“Radio Wars”: How Far We’ve Come

Media isn’t magic.

Oh, it used to be. Magazines, television, movies – these were immensely complicated endeavors crafted by brilliant alchemists in Hollywood and New York.

Today, the product is still great, but the magic is gone. A program about LA doctors may be shot in Vancouver, edited in Korea, promoted on MySpace, and distributed over Hulu. We don’t watch the news; we watch Jon Stewart complain about the news. And because seeming half of all media is dedicated to reporting on the half, we know there’s always a man (or Oprah) behind the curtain, even if we can’t see them.

It wasn’t always such. Check out this clip from WCIX (Miami’s channel 6) in 1984.
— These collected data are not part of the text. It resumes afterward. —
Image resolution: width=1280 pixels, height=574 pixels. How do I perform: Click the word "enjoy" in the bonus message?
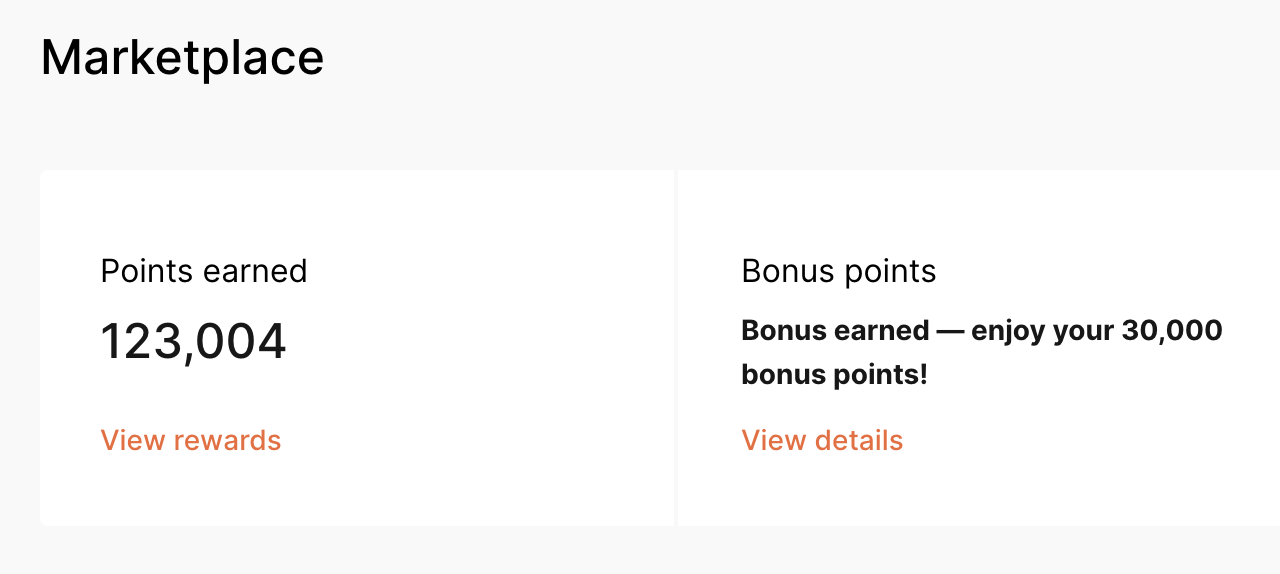point(1007,331)
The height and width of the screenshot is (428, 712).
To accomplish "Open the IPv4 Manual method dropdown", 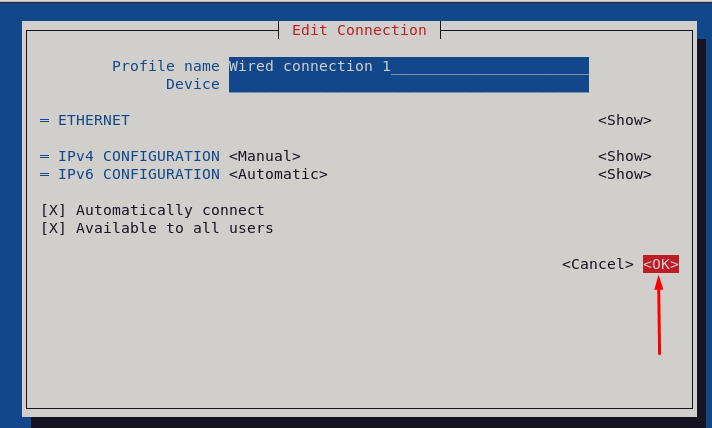I will coord(265,156).
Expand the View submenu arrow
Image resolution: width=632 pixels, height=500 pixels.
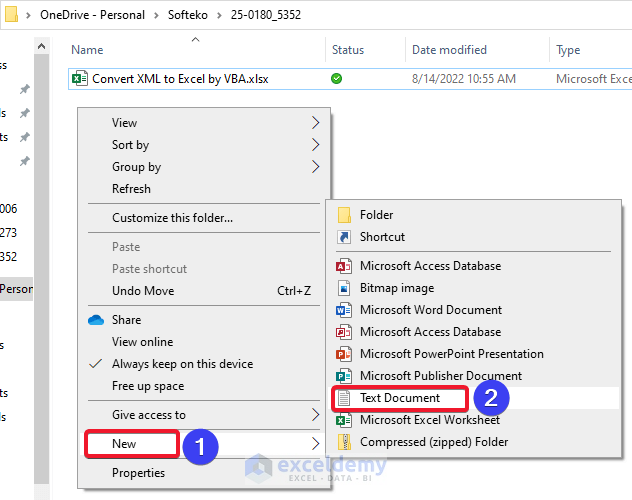tap(316, 123)
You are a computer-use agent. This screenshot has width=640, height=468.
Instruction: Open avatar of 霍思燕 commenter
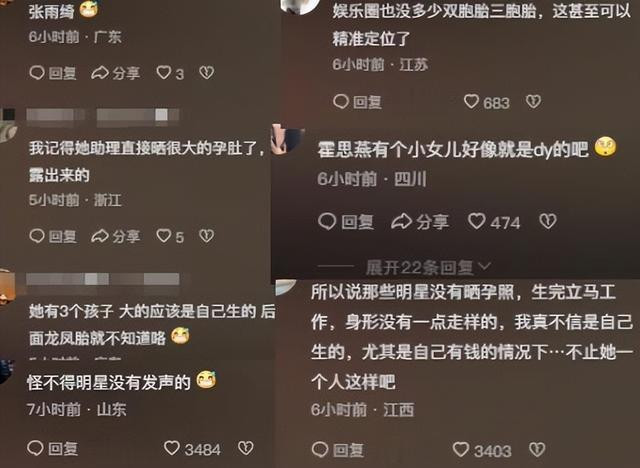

Besides the quaintness of the reportage and the nostalgia for radio’s not-quite-golden age, what’s most astonishing is the assumed naivete of the audience about the media business:

“Your ratings are what determine the amount of money you can charge an advertiser for being on your radio station. Obviously the more popular your station is, the more expensive it’s going to be for the advertiser.”

Got that?

Today’s teenager is probably more media savvy than 1984’s college graduate. And that savvy, compounded with an unfathomable choice of media platforms -– from YouTube to IMAX to On Demand to NetFlix to Xbox Live to… um, books? –- has made all of us more demanding, less loyal, and more skeptical. After all, if we don’t like what’s on the screen, we can make our own show. The long tail isn’t just getting longer, but it’s getting hard to distinguish the head.

And now, we’re all in on the joke.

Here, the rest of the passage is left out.